A 5-day free trial is available if you want to try the product out before committing to it — this is pretty generous given the comprehensive amount of data you can access during this period. You do have to enter your credit card details first to access the trial however — I’d prefer to see these being asked for only when users decide to subscribe.
Probably the biggest flaw in GrowthBar is that it doesn’t seem to provide any obvious way to contact customer support; and there aren’t any links to help resources or FAQs provided within the tool’s interface.
You do get emailed a video walkthrough of the product when you subscribe to it however, which is helpful, along with contact details for the company. So you should be able to get support — it would just be better if the process for doing so was more obvious.
GrowthBar review: summary
Overall, GrowthBar offers a really simple way to get into SEO — it’s cheap, its core functionality is strong and the tool is very easy to use.
The main thing that GrowthBar has going for is that you are getting a LOT of SEO metrics for a fraction of the price of competing products like Ahrefs, Semrush and Moz.
You could argue of course that with GrowthBar, you are also getting a fraction of the functionality of products like these — if you’re looking for features like broken link reporting, link intersect data, technical SEO audits, local SEO data, toxic link reports etc…you won’t find them in GrowthBar.
But to focus on missing functionality too much would be to miss the point of GrowthBar — with this tool, you’re getting cut-down features, for a cut-down price, and the features that are provided are definitely strong enough to let you create or promote content that ranks.
GrowthBar won’t be for everyone, but there’s loads to like about it — and it’s great value. It’s well worth trying out, especially if your needs are simple and you’re on a budget — you can access a five day trial for free here.
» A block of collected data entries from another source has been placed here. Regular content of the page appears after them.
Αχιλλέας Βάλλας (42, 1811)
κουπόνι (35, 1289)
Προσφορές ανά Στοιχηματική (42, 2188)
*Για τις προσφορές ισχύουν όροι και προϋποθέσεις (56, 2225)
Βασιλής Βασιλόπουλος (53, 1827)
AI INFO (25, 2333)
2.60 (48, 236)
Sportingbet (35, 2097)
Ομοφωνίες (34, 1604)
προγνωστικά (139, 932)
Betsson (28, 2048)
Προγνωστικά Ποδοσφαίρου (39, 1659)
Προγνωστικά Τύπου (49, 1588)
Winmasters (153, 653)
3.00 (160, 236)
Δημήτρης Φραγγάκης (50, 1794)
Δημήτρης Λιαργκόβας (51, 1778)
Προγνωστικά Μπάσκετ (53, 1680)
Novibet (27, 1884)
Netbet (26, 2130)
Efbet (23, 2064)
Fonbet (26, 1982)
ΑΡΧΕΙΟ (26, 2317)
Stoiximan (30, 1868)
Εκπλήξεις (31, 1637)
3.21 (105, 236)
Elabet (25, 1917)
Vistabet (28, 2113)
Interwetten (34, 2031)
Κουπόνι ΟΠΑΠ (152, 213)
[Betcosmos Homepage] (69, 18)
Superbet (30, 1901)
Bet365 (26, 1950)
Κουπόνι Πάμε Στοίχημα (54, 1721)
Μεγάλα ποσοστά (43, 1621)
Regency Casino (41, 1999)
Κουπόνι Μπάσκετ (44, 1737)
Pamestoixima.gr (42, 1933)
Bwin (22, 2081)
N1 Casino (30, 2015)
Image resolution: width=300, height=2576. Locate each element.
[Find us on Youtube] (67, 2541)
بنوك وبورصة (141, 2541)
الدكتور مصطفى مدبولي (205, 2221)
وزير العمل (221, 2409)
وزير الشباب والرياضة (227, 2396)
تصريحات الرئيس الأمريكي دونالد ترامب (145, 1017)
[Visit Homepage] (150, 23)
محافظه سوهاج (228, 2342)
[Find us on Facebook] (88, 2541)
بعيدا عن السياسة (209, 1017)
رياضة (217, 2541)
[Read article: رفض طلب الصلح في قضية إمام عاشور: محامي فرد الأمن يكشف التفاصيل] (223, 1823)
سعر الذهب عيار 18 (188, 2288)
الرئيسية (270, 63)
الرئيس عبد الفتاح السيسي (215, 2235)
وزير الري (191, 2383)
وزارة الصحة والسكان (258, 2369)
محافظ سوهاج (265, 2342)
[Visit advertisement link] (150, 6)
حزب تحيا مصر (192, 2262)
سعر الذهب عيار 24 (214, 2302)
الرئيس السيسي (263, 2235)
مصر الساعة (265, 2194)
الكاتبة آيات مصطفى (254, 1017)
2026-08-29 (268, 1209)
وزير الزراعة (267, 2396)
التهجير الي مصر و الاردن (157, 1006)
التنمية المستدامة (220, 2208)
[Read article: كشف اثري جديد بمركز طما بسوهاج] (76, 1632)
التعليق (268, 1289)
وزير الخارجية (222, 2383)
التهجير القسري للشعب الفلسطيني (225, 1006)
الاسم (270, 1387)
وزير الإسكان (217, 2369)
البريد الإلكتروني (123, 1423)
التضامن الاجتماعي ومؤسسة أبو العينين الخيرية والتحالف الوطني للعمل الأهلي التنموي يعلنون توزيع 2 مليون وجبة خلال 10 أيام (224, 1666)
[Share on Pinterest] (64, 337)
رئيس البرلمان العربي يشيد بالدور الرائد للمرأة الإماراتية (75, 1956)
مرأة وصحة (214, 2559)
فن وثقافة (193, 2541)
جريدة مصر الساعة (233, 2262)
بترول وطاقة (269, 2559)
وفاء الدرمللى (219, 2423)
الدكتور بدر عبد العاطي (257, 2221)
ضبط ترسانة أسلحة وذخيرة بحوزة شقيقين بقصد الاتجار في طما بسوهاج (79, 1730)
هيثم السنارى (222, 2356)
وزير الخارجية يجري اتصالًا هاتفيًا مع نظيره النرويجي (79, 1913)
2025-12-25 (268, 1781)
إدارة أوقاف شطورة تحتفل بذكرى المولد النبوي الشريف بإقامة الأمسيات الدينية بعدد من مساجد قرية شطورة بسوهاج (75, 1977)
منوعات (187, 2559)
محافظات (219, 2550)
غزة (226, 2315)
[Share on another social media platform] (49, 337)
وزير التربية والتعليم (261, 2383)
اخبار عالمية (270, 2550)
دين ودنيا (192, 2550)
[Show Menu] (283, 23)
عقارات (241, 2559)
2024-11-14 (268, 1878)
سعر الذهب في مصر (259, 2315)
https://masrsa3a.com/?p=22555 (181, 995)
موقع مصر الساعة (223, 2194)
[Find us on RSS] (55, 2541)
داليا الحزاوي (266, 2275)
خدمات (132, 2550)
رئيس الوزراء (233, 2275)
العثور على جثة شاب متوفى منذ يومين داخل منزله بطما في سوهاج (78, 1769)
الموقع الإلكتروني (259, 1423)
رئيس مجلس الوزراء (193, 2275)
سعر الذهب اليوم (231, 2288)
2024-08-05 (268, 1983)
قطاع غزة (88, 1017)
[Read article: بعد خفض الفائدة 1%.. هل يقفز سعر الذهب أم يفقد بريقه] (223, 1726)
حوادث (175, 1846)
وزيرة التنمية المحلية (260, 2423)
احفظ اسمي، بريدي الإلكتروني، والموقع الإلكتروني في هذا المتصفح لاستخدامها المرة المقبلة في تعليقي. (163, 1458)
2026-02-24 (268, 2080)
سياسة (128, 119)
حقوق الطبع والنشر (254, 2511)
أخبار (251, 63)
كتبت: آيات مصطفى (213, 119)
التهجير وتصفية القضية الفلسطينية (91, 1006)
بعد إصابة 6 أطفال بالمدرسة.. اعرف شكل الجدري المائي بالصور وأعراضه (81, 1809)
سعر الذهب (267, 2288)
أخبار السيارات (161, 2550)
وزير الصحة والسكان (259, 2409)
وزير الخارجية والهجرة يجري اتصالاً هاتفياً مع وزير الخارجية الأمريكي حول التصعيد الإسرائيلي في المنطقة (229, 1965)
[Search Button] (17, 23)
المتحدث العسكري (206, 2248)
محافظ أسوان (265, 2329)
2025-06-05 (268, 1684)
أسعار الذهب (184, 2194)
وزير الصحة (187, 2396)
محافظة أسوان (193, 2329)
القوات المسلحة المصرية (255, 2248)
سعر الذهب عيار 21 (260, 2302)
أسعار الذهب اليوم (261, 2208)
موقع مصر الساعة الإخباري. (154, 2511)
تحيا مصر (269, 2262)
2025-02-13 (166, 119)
I’ll leave you with a summary of the key pros and cons of GrowthBar.
Pros and cons of GrowthBar
Pros of using GrowthBar
It’s extremely easy to use.
It’s very cheap.
It gives you all the key data you need to execute a simple but effective SEO campaign.
The word count feature is extremely useful.
No limits apply to queries — this is in marked contrast to its competitors.
Cons of using GrowthBar
Because of its ‘slimmed down’ nature, it’s suitable for more basic SEO projects only.
The keyword suggestion list doesn’t display keyword difficulty scores.
Backlink monitoring is very basic.
There’s no obvious way to contact customer support.
It only works with Chrome.
You need to enter your credit card details to access the free trial.
Alternatives to GrowthBar
There are lots of SEO tools on the market — the best known ones are probably Ahrefs, Semrush and Moz. You can check out our resources on these below:
These tools all give you much more functionality than GrowthBar — read the above posts for more details on the sort of features you can expect — but at a considerably higher cost.
If you are on a budget, a product called SurferSEO is worth investigating — its $59 per month plan offers a lot of the functionality provided by GrowthBar, plus some very sophisticated content analysis tools.